Não há nitidez nas imagens e na minha débil mente, o redemoinho colorido volta e arrasta-me para o sol escaldante e para o burburinho das pessoas. O barulho de vozes confusas e dos gemidos cansados mostra a saída. Hesito em segui-los, pois preciso encontrar você. Avanço alguns passos e sinto a umidade nos sapatos. Retorno. É a terra amarela e molhada. Pá. Tijolos. Cimento... Ergo a pequena parede que impede momentaneamente o nosso encontro.
Não há o ar que respiro, mas há o seu sopro de vida em mim. Sigo seus laços e passos. Caminhemos... Caminhemos, pois ainda não atirei a minha rosa branca sobre a laje.

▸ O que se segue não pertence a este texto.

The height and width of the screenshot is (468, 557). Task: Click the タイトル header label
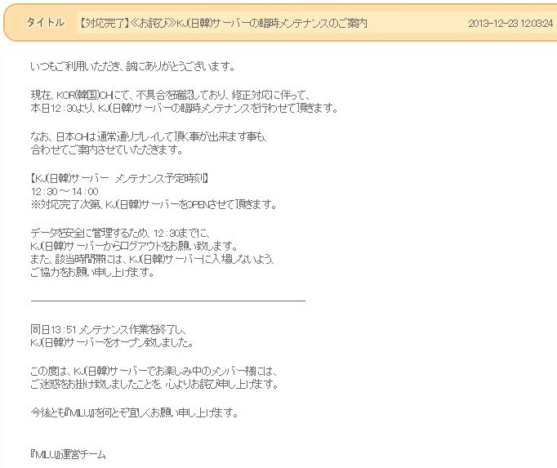tap(45, 23)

Seca - (Livro Diálogos) 2004

Desculpe-me se,
Balbuciei e escancarei o meu discurso.
É a imaturidade e o êxodo existencial.
Encontro-me perdida na própria interioridade humana.
O nervo da crise está exposto,
Experimento o gemido do niilismo
E só enxergo retiradas estratégicas hipócritas.
Talvez o meu processo de “avestruzamento”
Seja uma forma de manter-me viva
De andar para não morrer.
Desculpe-me se o agredi com a minha desordem interior.
É a crise de cada dia.
Desculpe-me
Por estar fora da sua pré-visão
Por perder os pontos de interrogação
Por não acontecer na tribulação
Por não ter futuro e nem pra dentro
Por não descortinar o belo psicológico.
Desculpe-me
Por ser o cansaço da caminhada
Por ser Hagar que vive a ausência da espera e da esperança
Por ser Severina que não preserva mais o sonho
Por ziguezaguear titubeante pelo oásis
Por ser negação da esperança
Por adoecer, ficar na cama e entrar em coma
Por ser negociante no crediário avesso da morte
Por ser o o ex, o des e o res na urdidura da vida
Por ser conflito, desagregação e tragédia
Por ser a tragédia de esperar o que só nos faz desesperar
Por ser a morte trágica da fantasia.
Desculpe-me
Por ser o ainda-não
Por ser o ainda não é
Por ser o ainda por fazer...
Não há choro, não oro
Só há o esvaziamento.

sexta-feira, 25 de setembro de 2009

Relação minha vida / minha obra

Quem se mete a poeta é louco, eu sei...
Mas que fazer quando não se tem rosto e nem memória?
Que fazer quando esse enorme tédio da vida
Invade a fábrica de suplício que tenho?
Como lidar com a angústia de ser o fingidor
E ser aclamado de idiota?
Como deixar de ouvir essa voz interior
Presente em mim e ausente no outro eu?